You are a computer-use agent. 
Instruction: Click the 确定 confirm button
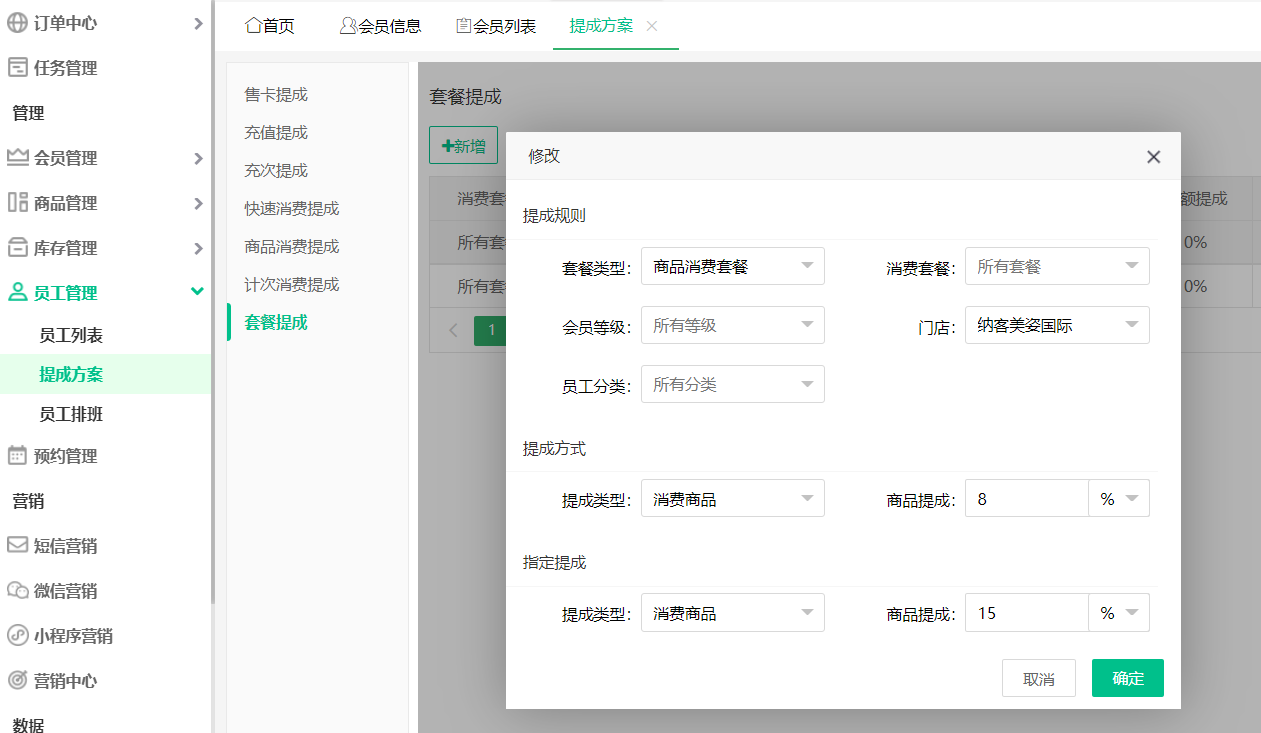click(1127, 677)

...

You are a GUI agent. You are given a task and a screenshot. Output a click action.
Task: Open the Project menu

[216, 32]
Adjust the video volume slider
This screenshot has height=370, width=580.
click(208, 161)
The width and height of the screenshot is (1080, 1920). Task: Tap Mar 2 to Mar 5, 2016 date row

* * *

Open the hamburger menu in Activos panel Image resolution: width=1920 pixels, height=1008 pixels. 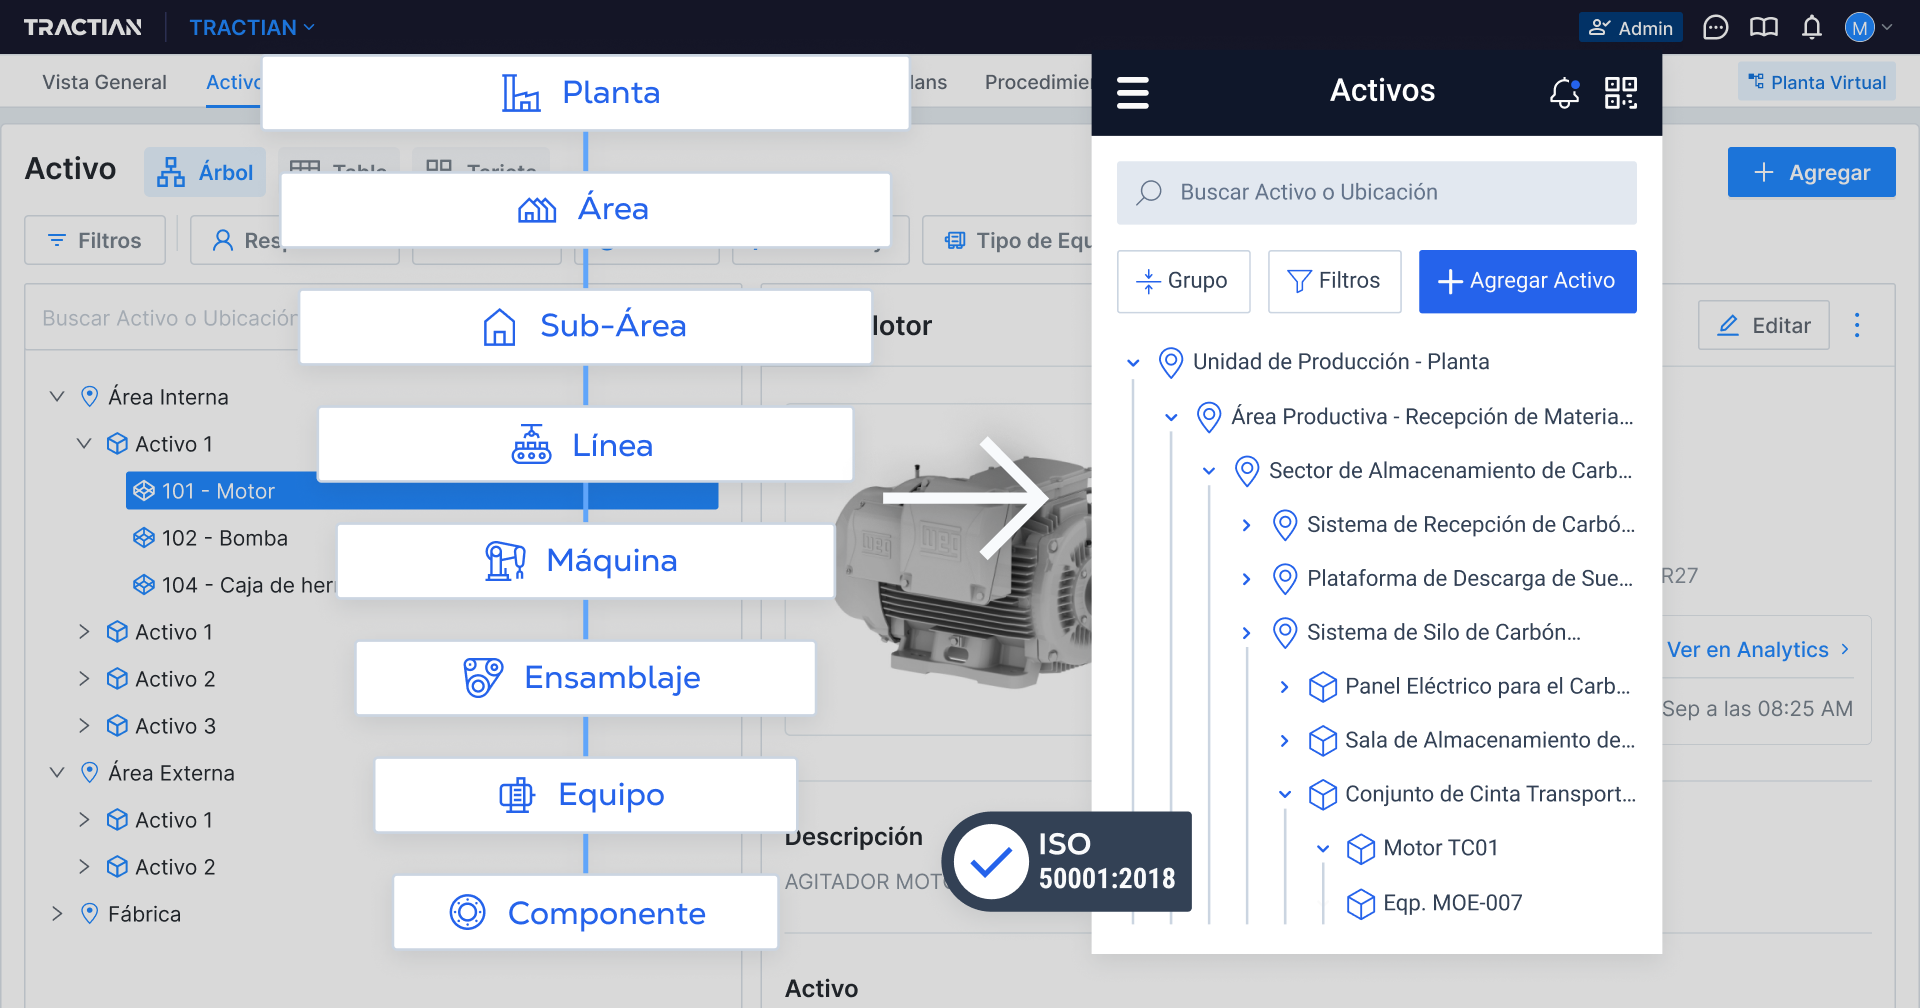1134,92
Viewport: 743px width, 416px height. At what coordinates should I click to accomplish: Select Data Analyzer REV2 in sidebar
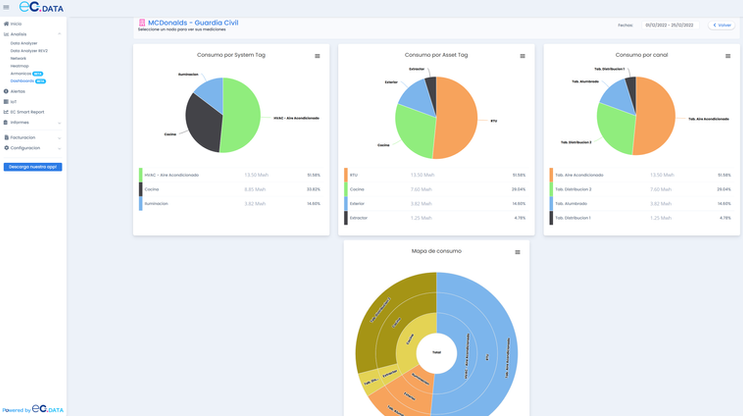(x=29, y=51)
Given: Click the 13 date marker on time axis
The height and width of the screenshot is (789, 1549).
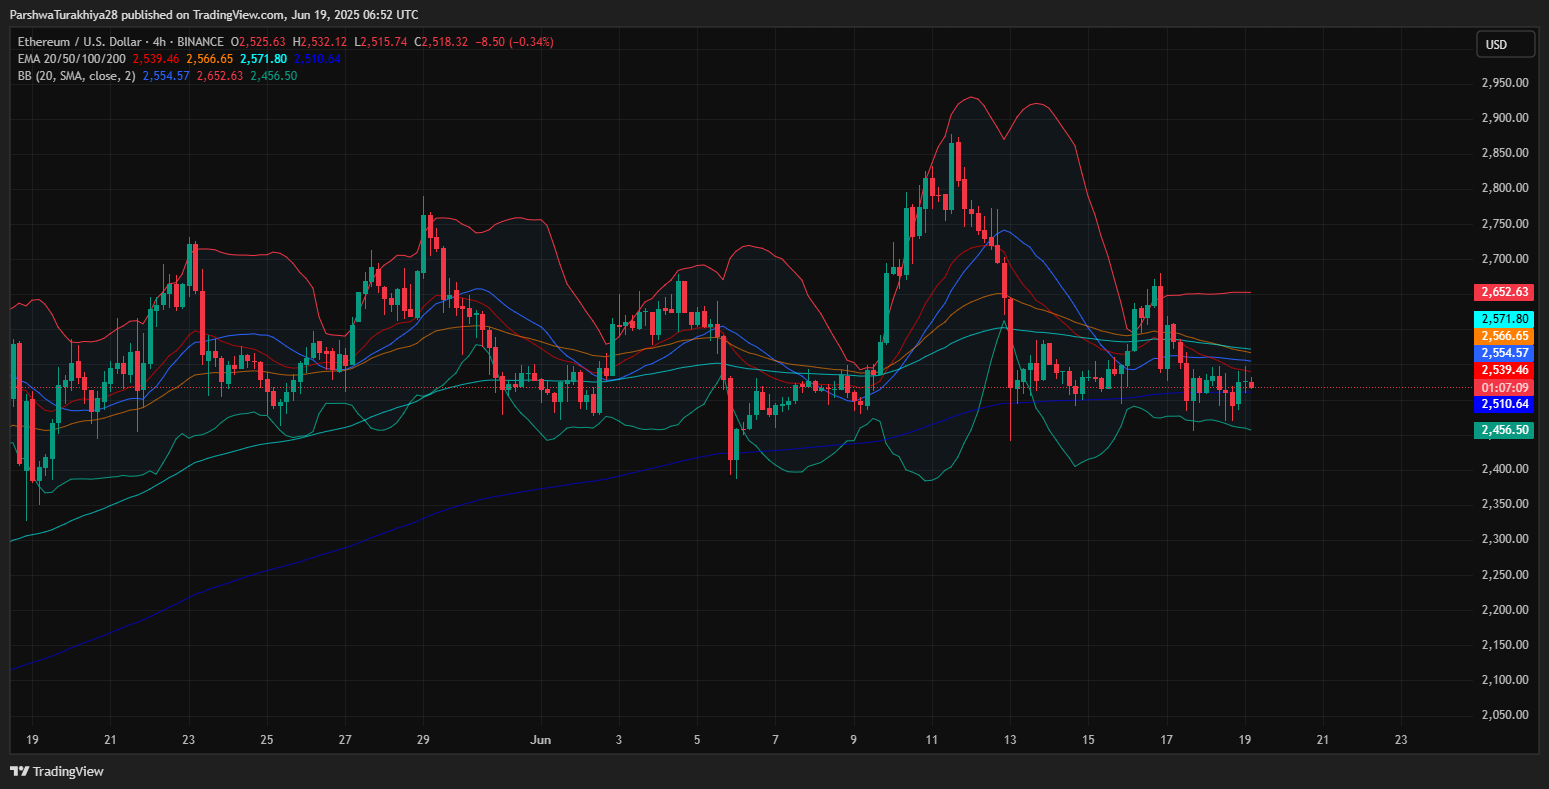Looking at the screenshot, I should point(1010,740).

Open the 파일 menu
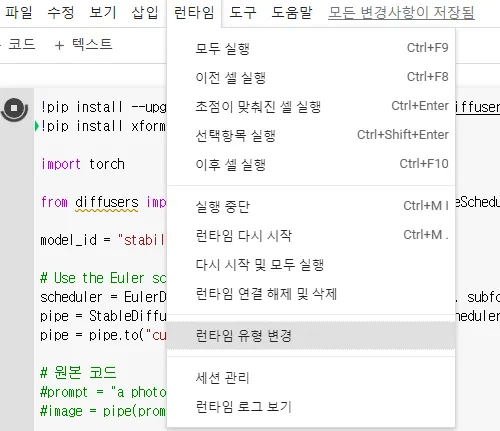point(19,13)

THE TASK: Reproduce the lines of the material verbatim, beginning at the line that contains "You are a GUI" and ending after the line that contains "click(208, 161)".

RESPONSE BELOW:
You are a GUI agent. You are given a task and a screenshot. Output a click action.
Task: Open the Project menu

[216, 32]
Adjust the video volume slider
This screenshot has height=370, width=580.
click(208, 161)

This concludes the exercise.